Both in ancient and comparatively modern times vipers have been held in the highest esteem for their medicinal virtues, and viper fat, viper broth, and viper wine are used to this day in some remote parts of Britain, and to a still greater extent on the Continent. In some districts of France heads of vipers enclosed in little silk bags are worn by children to preserve them from croup and convulsions.

It was the addition of vipers to the confection of Mithridates that constituted the principal improvement effected by Andromachus in his composition of the electuary which came to be known as theriakon, and subsequently as theriaca. Therion was Greek for a wild beast, but came to mean specially a venomous serpent, and the compound may have been called theriaca either to indicate that vipers were an important ingredient, or that it would cure their bites.

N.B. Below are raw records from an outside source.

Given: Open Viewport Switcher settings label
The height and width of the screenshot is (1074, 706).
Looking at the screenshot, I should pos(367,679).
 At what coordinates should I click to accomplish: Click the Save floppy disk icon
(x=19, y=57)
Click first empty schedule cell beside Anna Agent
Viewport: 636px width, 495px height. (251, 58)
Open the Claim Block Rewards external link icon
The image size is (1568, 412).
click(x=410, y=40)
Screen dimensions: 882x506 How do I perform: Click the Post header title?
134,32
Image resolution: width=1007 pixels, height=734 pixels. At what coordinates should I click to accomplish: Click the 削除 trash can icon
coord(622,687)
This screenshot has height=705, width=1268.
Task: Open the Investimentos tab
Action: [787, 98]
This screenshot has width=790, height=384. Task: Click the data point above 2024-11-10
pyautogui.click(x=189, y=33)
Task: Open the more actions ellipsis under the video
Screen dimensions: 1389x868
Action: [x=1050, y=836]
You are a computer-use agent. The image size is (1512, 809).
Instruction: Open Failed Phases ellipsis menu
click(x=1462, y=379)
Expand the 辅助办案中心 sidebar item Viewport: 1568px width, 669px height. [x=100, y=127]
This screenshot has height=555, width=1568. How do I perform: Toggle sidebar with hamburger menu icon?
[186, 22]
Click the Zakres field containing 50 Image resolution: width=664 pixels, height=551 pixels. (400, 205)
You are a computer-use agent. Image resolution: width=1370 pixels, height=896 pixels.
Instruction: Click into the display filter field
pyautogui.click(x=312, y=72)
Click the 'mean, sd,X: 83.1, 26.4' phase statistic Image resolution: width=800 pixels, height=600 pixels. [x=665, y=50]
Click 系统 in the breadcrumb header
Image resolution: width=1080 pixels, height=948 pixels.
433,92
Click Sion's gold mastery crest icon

According to Dr. Mead, Antonius Musa, physician to Octavius Cæsar, was one of the first physicians who recommended the flesh of vipers for medicinal use. Pliny states that he quickly cured inveterate ulcers by this remedy. It is possible, however, that Musa acquired his knowledge of this remedy from a Greek physician named Craterus, who had advised that in certain wasting diseases vipers should be eaten, dressed as fish. In Galen’s time vipers had become common medicines, and were probably taken to some extent as a nourishing food.

Moses Charas studied vipers very closely, and wrote a treatise on their use in medicine (1669) which had a great reputation. He adopted the curious view of Van Helmont that the poison of the viper, which was supposed to be contained in the animal’s saliva, was not there normally, but was created as the effect of rage and terror. According to Charas, the head of the viper, grilled and eaten, would cure its bite, or hung to the neck would cure quinsy. The brain similarly hung on the neck of an infant would greatly assist in cutting the teeth. The skin fastened round the right thigh of a woman was an excellent aid to delivery in childbirth; if given to dogs, cooked or raw, it would cure mange. The fat was a valuable application in gout, or for tumours. Those treatments he had verified by his own experience. Other virtues attributed to vipers were mentioned, but he had not proved them, and could not conscientiously guarantee their existence. One was that the person who swallowed the liver of a viper could not be bitten by any kind of serpent during the ensuing six months.